TEXT:
══════════════════════════════
It's Arbor Day, Charlie Brown/Charlie Brown's All Stars! combines two baseball-themed scores recorded a decade apart: Guaraldi's soundtrack for It's Arbor Day, Charlie Brown (1976), preserved largely on surviving session tapes, and the music from Charlie Brown's All Stars! (1966), whose original session reels had not been located when the album was prepared.

The pairing also marks the 50th anniversary of Arbor Day and the 60th anniversary of All Stars, while drawing attention to the development of Guaraldi's Peanuts scoring between the mid-1960s and mid-1970s. Both specials center on baseball, and both scores feature "Rain, Rain, Go Away".

==Recording and production==
===All Stars===
Charlie Brown's All Stars! was recorded on May 13, 1966, at Sound Recorders in San Francisco, less than a month before the special's CBS debut on June 8. Guaraldi led a sextet for the session, with John Coppola and Frank Snow (trumpets), Eddie Duran (electric guitar), Eugene "Puzzy" Firth (double bass), and Lee Charlton (drums). The score expanded the ensemble heard in A Charlie Brown Christmas (1965) the year prior and used a stronger horn presence.

With little formal experience scoring to picture, Guaraldi recorded much of All Stars as extended studio-style takes rather than cues precisely timed to on-screen action. Consequently, most of the score is heard in the broadcast only in short excerpts, often fading or trailing off as scenes conclude. Lee Mendelson later recalled that the session "had become undisciplined", a looseness that would be corrected on later specials with the arrival of composer, arranger, and conductor John Scott Trotter for It's the Great Pumpkin, Charlie Brown (1966). Trotter would ultimately bring greater structural discipline and a broader orchestral sound to the Peanuts productions. On the soundtrack release, "Surfin' Snoopy (Air Music)" is the only cue to appear in complete form as heard in the special; the remaining tracks generally reflect their incomplete faded broadcast presentations, except that the fragmentary uses of "Baseball Theme" were reconstructed into a medley-style track.
══════════════════════════════
SOURCE DATA:

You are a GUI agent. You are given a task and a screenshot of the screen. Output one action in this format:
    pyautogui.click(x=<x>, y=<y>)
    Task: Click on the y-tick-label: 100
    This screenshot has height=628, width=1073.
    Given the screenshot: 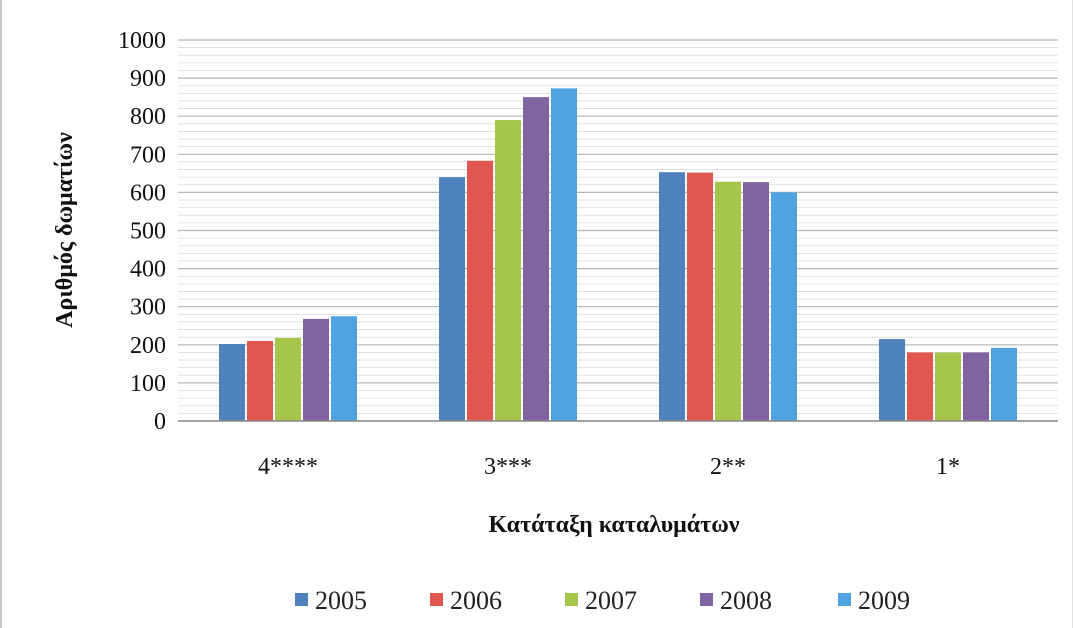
══════════════════════════════
WORK ITEM A: Repeat the soundtrack article word for word from "It's Arbor Day, Charlie Brown/Charlie" up to and including "album was prepared.".
WORK ITEM B: According to the soundtrack article, on what date was Charlie Brown's All Stars! recorded?
WORK ITEM C: Pick up the soundtrack article after its last sentence and keep writing.
The lines have nothing to do with the soundtrack article.

ANSWER AREA A:
It's Arbor Day, Charlie Brown/Charlie Brown's All Stars! combines two baseball-themed scores recorded a decade apart: Guaraldi's soundtrack for It's Arbor Day, Charlie Brown (1976), preserved largely on surviving session tapes, and the music from Charlie Brown's All Stars! (1966), whose original session reels had not been located when the album was prepared.

ANSWER AREA B: May 13, 1966.

ANSWER AREA C:
The original session tapes for All Stars had not been located when the album was prepared. As a result, the audio is sourced from the special's three-stripe 35 mm negative television mono soundtrack music stems, and presented in lower fidelity than previous Peanuts soundtrack releases sourced from original stereo session tapes. The final release runs approximately eight minutes in length and is presented as a compact sequence.

The session also predated John Scott Trotter's arrival later in 1966 as music supervisor for the Peanuts specials.

===Arbor Day===

Guaraldi (seated) with bassist Seward McCain at Butterfield's Nightclub in September 1975. McCain was present at the club when Guaraldi died suddenly between sets in February 1976.

The soundtrack to It's Arbor Day, Charlie Brown was recorded at Wally Heider Studios in San Francisco in early 1976, with sessions beginning in late January and concluding on February 6, 1976, the day of Guaraldi's death. The recording personnel consisted of Guaraldi (piano and keyboards), Seward McCain (double bass), and Jim Zimmerman (drums), a working trio drawn from Guaraldi's mid-1970s performing group. After completing the day's scoring work, Guaraldi and the trio performed at Butterfield's Nightclub in Menlo Park, California where he died suddenly of a ruptured abdominal aortic aneurysm between sets at age 47.

The score returned to a trio-based sound, with McCain back on double bass and the ARP String Ensemble used more sparingly than in several earlier 1970s Peanuts scores. Most of the soundtrack survives on the original stereo 2‑inch, 16‑track master session tapes and issued apart from the special's dialogue and sound effects. Like the All Stars soundtrack, one cue, "Rerun's Lament", was not located on the surviving session tapes and was instead sourced from the special's television broadcast mono soundtrack, then mastered to match the surrounding material.

The sessions took place after John Scott Trotter's death on October 29, 1975. Trotter had joined the Peanuts production team in 1966 and served as music supervisor on later specials.

==Composition and musical themes==
===All Stars===
The All Stars score is arranged for a sextet and makes prominent use of brass color, including brief trumpet fanfares that punctuate melodies and transitions. Notably, the program does not include "Linus and Lucy", which had not yet become a standard musical identifier for the Peanuts television specials in 1966.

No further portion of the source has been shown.